In lieu of the foregoing distribution in shares, the Committee, in its sole discretion, may direct that such distribution be made to the Participant in a lump cash payment equal to:
     (x) the product of (i) the Fair Market Value per share of Common Stock on the date immediately preceding the Change in Control Closing Date and (ii) the Target Performance Shares; plus
     (y) the amount of dividends that would have been declared on the number of shares of Common Stock determined under clause (a) above during the period commencing at the beginning of the Performance Cycle and ending on the date immediately preceding the Change in Control Closing Date.
Such distribution, whether in the form of shares of Common Stock or, if directed by the Committee, in cash, shall be made to the Participant no later than the 70th day after the Change in Control Closing Date, and shall satisfy the rights of the Participant and the obligations of the Company under this Award Agreement in full.

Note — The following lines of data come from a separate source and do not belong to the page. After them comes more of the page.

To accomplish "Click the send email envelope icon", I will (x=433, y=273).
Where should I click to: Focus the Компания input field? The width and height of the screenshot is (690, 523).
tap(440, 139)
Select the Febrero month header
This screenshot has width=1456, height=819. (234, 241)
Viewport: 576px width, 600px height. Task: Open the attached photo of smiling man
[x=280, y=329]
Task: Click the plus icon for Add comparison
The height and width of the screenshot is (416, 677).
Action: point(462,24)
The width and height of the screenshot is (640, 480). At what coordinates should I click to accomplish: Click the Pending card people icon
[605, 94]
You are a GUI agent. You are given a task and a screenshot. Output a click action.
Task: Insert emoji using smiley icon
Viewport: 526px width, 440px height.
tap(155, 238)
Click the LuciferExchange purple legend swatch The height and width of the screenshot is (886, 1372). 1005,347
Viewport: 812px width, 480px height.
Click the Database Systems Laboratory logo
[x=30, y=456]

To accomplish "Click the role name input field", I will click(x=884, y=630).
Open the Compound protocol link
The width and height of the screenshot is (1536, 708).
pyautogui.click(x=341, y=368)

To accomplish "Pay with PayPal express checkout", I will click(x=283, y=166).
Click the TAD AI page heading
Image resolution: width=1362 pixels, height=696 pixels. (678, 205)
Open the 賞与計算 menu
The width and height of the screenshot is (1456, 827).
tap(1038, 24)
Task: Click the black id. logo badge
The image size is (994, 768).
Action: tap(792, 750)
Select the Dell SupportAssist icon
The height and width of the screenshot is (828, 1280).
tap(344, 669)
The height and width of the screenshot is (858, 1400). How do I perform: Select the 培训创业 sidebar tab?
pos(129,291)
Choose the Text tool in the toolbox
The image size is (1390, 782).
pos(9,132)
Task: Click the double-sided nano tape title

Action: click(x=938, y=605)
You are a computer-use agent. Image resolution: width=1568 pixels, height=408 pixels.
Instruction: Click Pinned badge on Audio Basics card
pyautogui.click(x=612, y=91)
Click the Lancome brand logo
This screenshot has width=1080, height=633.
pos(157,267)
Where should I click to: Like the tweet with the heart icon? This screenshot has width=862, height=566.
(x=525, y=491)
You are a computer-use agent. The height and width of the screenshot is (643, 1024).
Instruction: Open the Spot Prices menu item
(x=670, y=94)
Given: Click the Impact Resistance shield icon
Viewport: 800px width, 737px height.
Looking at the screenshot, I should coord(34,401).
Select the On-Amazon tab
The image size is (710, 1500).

          7. Payment of Award.
     (a) If the Participant’s right to receive the Performance Shares has vested pursuant to Section 5(a) or Section 5(b)(iii), a number of shares of Common Stock equal to the number of Vested Performance Shares shall be registered in the name of the Participant and certificates representing such Common Stock shall be delivered to the Participant not later than the 70th day after the last day of the Performance Cycle.
     (b) If the Participant’s right to receive the Performance Shares has vested pursuant to Section 5(b)(ii), a number of shares of Common Stock equal to the number of Vested Performance Shares shall be registered in the name of the Participant (or his or her estate, if applicable) and certificates representing such Common Stock shall be delivered to the Participant (or his or her estate, if applicable) not later than the 70th day after the Participant’s Separation from Service date.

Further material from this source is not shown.